Key Experimental Results¶
Main Results¶
View-switch detection (Table 1):
| Model | HT100M Acc | HT100M AUC | EgoExo4D AUC | Notes |
|---|---|---|---|---|
| Random | 52.0 | 52.0 | 49.3 | Random baseline |
| Retrieval-F | 53.4 | 53.4 | 52.6 | InternVideo2 retrieval |
| Switch-a-view | 59.4 | 63.8 | 56.4 | Proposed method |
View selection (Table 2):
| Model | Accuracy | AUC | AP | Notes |
|---|---|---|---|---|
| LangView-bigData | 53.3 | 54.8 | 54.5 | Prev.

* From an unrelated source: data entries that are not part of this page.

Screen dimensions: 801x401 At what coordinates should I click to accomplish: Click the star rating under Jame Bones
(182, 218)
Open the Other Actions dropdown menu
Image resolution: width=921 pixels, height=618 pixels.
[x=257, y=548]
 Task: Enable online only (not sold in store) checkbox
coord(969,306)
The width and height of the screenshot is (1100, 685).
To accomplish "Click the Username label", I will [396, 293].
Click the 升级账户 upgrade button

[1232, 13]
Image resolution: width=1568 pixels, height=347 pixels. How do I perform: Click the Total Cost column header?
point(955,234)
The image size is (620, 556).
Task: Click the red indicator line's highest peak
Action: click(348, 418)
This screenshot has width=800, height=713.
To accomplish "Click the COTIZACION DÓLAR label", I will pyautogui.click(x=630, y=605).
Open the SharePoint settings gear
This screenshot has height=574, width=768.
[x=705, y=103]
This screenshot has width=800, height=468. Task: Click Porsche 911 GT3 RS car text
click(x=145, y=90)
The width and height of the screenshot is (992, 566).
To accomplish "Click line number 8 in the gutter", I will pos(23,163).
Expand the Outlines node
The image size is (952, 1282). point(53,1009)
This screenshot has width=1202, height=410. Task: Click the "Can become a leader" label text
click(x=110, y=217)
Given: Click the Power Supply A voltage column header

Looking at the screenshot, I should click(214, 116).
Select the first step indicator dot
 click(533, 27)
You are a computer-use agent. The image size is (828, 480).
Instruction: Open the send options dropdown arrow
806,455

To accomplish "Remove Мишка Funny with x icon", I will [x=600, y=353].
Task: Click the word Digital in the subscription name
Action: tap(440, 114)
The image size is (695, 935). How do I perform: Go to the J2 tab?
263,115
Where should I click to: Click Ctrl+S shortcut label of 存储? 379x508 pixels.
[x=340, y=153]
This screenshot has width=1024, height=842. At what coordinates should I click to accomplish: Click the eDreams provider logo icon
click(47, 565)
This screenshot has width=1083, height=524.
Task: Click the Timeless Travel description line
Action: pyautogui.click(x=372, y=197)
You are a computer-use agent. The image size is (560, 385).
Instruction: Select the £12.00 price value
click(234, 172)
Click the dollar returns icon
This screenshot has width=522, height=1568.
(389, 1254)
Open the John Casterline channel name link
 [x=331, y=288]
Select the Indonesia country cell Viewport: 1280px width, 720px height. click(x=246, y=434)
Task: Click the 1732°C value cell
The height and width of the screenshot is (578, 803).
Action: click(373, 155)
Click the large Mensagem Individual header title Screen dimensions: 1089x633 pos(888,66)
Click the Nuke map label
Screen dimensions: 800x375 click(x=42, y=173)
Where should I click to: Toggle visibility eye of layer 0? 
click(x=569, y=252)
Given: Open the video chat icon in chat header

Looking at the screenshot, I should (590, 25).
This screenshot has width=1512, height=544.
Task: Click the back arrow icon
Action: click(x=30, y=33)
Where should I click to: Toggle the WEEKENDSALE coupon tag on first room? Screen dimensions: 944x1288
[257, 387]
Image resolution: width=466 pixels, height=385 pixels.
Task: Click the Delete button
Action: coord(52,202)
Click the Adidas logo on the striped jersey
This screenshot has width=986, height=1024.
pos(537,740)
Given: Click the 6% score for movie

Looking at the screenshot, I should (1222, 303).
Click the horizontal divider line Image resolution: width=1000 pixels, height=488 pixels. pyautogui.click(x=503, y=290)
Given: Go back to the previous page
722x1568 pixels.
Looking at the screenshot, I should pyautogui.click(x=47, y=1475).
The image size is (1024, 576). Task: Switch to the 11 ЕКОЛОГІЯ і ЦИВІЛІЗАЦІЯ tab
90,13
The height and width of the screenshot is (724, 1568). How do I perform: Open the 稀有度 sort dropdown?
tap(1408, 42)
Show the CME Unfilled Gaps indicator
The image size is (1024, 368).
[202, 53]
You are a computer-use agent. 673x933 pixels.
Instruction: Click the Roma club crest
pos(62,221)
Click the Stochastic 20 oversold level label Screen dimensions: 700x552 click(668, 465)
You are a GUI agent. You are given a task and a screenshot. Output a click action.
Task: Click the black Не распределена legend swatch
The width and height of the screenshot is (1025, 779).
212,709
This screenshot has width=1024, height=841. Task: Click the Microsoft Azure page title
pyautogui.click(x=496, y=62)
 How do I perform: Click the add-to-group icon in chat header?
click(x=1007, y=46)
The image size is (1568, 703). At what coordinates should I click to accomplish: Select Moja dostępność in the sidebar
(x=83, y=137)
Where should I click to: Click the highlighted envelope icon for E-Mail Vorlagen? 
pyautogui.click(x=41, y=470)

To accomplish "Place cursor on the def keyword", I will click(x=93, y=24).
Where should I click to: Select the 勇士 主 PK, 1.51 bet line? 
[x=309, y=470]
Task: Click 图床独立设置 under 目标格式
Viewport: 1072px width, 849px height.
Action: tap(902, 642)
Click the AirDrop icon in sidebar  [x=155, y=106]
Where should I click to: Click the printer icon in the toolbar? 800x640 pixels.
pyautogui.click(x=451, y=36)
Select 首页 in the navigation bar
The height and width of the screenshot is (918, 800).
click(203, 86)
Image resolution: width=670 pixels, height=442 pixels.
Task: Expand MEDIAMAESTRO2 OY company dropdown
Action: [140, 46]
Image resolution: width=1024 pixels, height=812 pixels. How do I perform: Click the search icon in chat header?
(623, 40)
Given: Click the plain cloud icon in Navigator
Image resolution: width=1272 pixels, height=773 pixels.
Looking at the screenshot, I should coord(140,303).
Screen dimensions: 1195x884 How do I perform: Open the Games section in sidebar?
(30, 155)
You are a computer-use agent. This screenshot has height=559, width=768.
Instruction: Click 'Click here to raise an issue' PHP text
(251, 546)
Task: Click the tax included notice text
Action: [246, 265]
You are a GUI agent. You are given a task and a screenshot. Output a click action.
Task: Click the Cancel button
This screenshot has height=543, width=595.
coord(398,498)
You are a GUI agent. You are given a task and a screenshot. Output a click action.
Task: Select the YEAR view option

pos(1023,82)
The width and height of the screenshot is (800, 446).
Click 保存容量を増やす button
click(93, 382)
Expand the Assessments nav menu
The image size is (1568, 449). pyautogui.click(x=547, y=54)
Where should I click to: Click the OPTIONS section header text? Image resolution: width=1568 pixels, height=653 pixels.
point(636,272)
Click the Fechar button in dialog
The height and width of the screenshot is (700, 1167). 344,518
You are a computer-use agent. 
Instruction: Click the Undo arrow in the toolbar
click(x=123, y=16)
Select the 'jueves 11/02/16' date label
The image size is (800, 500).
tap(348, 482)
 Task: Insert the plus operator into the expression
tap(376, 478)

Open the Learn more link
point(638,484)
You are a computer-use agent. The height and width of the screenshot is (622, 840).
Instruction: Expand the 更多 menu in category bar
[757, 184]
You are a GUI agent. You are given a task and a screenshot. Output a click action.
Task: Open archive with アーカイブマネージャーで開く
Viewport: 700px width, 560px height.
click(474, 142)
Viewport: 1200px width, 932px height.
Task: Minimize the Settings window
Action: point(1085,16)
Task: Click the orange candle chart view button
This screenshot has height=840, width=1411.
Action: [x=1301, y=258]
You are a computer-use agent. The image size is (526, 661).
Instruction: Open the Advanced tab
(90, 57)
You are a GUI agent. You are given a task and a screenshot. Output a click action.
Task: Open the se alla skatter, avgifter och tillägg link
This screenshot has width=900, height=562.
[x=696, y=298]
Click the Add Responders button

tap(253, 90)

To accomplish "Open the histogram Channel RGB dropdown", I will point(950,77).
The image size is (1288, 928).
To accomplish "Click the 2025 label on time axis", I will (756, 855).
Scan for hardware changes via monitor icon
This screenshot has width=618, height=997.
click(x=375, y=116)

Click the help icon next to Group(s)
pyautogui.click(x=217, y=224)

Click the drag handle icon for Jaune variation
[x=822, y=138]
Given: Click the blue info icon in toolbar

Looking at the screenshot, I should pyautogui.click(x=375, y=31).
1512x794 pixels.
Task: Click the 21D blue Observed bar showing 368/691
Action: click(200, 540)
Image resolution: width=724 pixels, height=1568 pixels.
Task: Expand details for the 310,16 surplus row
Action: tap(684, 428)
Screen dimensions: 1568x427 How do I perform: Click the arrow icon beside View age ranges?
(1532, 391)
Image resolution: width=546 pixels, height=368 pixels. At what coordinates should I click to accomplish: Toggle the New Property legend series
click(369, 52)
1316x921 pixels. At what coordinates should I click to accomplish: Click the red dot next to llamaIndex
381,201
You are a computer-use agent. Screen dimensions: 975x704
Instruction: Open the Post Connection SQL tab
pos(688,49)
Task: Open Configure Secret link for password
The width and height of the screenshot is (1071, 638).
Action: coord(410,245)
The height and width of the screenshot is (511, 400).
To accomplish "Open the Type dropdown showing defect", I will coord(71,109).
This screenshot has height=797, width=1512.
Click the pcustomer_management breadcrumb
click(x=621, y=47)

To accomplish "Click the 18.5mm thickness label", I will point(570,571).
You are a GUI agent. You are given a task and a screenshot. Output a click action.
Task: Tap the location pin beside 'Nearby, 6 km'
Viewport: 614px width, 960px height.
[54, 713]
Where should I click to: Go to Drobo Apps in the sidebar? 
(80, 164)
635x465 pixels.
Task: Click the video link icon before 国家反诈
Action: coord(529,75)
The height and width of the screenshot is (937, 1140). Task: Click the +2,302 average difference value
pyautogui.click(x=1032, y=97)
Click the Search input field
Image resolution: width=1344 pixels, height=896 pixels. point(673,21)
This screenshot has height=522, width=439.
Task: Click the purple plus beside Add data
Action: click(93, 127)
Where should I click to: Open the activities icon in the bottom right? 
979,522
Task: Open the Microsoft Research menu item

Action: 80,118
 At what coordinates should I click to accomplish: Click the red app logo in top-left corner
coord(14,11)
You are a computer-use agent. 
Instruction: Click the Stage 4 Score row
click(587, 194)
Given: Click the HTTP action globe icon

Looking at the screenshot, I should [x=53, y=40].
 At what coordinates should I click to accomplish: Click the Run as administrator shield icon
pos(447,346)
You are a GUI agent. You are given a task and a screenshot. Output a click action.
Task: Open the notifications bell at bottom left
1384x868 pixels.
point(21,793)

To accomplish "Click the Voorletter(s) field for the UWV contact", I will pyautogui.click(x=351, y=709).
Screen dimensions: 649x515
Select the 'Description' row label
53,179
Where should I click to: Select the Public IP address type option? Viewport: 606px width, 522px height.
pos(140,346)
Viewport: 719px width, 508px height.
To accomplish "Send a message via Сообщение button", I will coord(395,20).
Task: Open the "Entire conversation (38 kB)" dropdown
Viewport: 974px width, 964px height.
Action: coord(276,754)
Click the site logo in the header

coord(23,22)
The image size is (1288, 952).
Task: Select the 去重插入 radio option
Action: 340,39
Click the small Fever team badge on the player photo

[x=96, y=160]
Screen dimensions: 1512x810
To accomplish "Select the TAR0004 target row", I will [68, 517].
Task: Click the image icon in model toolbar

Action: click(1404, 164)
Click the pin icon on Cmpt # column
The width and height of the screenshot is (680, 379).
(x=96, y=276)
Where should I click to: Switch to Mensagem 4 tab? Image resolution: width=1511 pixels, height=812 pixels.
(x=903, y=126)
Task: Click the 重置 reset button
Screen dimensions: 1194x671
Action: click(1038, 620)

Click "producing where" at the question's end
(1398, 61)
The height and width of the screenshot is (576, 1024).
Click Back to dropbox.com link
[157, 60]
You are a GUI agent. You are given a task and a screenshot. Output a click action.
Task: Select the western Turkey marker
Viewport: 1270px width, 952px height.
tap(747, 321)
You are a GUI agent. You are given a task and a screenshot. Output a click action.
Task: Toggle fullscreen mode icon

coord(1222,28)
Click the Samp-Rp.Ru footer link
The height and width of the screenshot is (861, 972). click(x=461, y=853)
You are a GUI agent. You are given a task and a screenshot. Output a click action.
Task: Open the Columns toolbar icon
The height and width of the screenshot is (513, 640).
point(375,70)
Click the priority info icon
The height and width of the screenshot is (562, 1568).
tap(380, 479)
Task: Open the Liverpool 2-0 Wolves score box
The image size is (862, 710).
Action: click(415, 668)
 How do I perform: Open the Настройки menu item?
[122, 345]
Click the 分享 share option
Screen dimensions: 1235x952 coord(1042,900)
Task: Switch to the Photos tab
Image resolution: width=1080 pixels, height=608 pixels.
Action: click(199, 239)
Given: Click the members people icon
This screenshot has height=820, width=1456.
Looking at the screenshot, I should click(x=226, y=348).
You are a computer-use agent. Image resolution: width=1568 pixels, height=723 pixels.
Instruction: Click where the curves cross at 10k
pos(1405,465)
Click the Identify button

SOTA, uses 98× more data |
| Ours w/o pretrain | 50.1 | 51.6 | 51.3 | Ablation without pre-training |
| Switch-a-view | 54.0 | 57.3 | 56.0 | Proposed method |
Ablation Study¶
| Configuration | HT100M AUC | EgoExo4D AUC | Notes |
|---|---|---|---|
| Narration only \(N\) | 54.4 | 48.7 | Past narration, single modality |
| Next narration only \(N'\) | 57.8 | - | Next narration more informative than past |
| Frames only \(F\) | - | - | Frames provide fine-grained information |
| Full model | 63.8 | 56.4 | Multimodal fusion is optimal |
Key Findings¶
- The next narration segment (\(N'\)) is more important for prediction than past narrations, as it directly aligns with the prediction time window.
- Zero-shot transfer to Ego-Exo4D is already effective, indicating that view preferences learned from in-the-wild videos generalize well.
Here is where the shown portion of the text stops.